Data.
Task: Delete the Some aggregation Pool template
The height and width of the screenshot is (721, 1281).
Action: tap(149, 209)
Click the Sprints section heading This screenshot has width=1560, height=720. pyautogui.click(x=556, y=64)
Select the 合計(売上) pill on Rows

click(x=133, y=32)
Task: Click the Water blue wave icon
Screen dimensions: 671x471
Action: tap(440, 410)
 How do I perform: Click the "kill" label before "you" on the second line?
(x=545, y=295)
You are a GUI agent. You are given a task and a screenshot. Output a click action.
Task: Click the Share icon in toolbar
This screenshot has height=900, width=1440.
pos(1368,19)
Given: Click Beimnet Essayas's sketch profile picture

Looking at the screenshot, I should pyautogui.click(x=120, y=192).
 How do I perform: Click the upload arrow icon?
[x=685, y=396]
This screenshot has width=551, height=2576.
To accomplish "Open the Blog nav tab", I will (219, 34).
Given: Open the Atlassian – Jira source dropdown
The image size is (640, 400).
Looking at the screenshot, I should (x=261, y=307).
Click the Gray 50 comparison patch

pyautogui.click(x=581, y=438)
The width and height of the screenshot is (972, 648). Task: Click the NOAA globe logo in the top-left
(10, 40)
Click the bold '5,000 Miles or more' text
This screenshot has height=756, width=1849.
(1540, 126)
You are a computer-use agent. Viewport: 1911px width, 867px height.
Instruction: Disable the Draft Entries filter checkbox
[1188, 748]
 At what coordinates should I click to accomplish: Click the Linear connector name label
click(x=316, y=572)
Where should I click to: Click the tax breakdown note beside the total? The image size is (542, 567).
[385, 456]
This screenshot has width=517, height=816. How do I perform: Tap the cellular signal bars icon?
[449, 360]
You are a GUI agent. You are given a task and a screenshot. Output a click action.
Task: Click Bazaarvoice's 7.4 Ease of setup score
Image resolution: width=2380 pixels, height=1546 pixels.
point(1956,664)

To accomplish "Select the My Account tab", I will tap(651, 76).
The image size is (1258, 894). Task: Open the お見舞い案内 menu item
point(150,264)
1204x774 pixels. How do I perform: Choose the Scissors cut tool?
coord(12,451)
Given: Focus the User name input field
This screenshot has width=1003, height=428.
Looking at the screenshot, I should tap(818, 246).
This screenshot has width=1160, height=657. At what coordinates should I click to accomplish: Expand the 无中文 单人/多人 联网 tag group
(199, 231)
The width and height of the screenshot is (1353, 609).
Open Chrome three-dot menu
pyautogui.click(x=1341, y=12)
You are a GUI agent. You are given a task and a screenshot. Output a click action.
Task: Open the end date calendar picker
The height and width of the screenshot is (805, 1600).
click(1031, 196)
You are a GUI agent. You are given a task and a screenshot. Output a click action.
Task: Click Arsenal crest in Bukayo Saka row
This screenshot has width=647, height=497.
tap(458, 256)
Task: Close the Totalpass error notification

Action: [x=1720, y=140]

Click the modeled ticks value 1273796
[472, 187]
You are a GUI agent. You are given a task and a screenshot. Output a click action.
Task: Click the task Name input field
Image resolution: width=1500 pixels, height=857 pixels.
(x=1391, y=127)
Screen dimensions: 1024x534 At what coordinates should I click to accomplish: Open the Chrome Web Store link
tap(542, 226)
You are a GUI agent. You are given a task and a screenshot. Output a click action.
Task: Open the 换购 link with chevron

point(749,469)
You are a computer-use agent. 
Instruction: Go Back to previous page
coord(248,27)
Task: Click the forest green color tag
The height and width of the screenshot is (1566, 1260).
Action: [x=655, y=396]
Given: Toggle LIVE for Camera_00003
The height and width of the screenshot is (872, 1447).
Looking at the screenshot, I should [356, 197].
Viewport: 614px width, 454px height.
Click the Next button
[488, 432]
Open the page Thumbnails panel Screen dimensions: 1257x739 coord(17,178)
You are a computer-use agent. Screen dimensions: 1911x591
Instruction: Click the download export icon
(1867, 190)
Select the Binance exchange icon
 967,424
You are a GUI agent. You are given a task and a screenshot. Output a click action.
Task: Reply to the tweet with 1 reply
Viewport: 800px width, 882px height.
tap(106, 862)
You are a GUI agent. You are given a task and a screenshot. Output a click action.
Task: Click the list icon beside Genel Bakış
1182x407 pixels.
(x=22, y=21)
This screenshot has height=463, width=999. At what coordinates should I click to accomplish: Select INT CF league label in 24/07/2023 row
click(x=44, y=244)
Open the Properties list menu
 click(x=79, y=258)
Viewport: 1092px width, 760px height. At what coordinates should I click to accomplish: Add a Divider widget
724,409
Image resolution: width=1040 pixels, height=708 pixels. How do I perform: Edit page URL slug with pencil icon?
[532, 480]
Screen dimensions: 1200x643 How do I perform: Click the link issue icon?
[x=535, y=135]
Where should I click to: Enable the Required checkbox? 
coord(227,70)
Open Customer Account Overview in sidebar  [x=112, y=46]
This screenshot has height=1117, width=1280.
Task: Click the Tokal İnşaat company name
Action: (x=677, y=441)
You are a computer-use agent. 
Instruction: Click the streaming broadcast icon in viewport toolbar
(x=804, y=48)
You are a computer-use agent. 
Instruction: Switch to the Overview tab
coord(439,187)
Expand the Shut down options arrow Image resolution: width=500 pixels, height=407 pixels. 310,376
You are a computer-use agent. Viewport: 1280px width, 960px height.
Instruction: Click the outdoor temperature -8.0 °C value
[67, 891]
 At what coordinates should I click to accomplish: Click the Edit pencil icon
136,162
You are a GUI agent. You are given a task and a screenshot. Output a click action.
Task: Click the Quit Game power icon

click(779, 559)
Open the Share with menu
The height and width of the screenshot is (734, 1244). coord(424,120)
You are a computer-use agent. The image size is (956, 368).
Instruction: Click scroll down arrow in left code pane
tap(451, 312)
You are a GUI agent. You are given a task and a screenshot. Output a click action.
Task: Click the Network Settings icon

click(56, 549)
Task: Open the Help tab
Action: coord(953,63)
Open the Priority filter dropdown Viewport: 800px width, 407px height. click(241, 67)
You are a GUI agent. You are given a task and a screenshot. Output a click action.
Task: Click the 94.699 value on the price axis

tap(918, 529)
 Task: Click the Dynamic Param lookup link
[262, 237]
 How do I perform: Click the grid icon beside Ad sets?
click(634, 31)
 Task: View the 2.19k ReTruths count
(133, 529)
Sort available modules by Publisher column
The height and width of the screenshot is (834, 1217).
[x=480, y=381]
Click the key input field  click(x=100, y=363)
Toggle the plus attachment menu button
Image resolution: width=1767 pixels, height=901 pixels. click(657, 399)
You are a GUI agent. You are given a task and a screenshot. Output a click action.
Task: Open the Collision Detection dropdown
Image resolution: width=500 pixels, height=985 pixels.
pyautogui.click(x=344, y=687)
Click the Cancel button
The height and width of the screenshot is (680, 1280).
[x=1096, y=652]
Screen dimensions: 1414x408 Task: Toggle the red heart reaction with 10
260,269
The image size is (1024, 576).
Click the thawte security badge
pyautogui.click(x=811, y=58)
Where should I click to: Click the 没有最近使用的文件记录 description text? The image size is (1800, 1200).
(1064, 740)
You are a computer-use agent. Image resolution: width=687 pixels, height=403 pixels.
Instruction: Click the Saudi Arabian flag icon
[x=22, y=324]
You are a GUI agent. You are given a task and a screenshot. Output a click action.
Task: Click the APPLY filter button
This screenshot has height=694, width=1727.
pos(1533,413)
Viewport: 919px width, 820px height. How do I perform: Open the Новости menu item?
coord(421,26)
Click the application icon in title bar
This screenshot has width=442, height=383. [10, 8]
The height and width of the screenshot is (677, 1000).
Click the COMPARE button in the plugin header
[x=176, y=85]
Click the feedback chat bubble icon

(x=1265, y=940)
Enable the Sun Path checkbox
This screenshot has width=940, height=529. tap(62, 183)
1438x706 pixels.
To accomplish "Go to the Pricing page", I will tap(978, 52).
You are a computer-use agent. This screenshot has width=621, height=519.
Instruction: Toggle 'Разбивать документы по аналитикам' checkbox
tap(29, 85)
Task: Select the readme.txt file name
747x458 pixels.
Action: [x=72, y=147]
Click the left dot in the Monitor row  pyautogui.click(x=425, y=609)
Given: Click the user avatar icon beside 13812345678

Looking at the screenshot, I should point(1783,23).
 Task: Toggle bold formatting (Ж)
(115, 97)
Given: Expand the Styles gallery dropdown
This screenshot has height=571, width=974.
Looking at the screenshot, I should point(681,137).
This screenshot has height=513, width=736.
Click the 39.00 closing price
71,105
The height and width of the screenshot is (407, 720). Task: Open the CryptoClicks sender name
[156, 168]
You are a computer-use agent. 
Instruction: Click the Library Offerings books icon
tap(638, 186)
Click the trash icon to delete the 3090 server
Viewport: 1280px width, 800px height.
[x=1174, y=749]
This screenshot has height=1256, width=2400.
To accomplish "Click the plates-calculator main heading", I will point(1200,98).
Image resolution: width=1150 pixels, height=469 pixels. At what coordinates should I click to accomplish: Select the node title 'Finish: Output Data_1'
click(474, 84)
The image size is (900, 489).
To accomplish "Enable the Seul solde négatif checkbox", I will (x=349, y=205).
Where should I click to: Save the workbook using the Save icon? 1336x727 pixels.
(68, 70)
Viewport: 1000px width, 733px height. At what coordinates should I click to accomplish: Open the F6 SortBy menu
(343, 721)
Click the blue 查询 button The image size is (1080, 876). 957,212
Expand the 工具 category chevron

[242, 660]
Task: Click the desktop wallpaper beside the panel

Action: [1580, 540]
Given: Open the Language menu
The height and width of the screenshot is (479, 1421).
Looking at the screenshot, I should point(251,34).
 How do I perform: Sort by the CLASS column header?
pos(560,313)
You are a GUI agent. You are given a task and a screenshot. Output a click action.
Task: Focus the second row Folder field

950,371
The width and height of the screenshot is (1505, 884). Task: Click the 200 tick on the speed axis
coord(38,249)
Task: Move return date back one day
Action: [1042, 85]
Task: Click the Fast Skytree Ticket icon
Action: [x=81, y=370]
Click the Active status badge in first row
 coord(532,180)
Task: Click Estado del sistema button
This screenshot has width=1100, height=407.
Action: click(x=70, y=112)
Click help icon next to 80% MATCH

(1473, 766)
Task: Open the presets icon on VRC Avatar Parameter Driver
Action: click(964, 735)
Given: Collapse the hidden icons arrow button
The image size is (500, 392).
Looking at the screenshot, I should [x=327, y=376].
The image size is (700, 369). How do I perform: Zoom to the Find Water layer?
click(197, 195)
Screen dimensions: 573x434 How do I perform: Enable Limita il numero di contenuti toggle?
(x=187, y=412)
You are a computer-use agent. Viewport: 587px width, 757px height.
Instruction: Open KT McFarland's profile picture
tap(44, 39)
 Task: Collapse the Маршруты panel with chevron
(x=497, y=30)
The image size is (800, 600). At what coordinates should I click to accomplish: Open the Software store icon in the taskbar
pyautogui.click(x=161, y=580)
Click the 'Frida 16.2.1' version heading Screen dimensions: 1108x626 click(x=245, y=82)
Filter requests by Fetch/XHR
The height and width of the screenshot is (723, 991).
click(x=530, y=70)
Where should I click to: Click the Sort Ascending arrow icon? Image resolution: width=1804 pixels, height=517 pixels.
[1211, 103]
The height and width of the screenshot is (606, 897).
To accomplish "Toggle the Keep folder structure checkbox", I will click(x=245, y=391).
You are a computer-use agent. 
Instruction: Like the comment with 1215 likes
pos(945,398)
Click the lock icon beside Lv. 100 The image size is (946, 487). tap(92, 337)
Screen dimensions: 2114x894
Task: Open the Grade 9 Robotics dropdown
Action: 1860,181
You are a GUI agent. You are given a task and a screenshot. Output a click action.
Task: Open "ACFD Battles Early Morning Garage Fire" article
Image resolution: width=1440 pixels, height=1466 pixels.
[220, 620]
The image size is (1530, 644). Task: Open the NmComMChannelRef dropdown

Prompt. Exactly and only the lines from the line containing "Where should I click to: Click the Sort" through the final line of the records above must be returned.

Output for this task.
Where should I click to: Click the Sort Ascending arrow icon? Image resolution: width=1804 pixels, height=517 pixels.
[1211, 103]
The height and width of the screenshot is (606, 897).
To accomplish "Toggle the Keep folder structure checkbox", I will click(x=245, y=391).
You are a computer-use agent. 
Instruction: Like the comment with 1215 likes
pos(945,398)
Click the lock icon beside Lv. 100 The image size is (946, 487). tap(92, 337)
Screen dimensions: 2114x894
Task: Open the Grade 9 Robotics dropdown
Action: 1860,181
You are a GUI agent. You are given a task and a screenshot. Output a click action.
Task: Open "ACFD Battles Early Morning Garage Fire" article
Image resolution: width=1440 pixels, height=1466 pixels.
[220, 620]
The image size is (1530, 644). Task: Open the NmComMChannelRef dropdown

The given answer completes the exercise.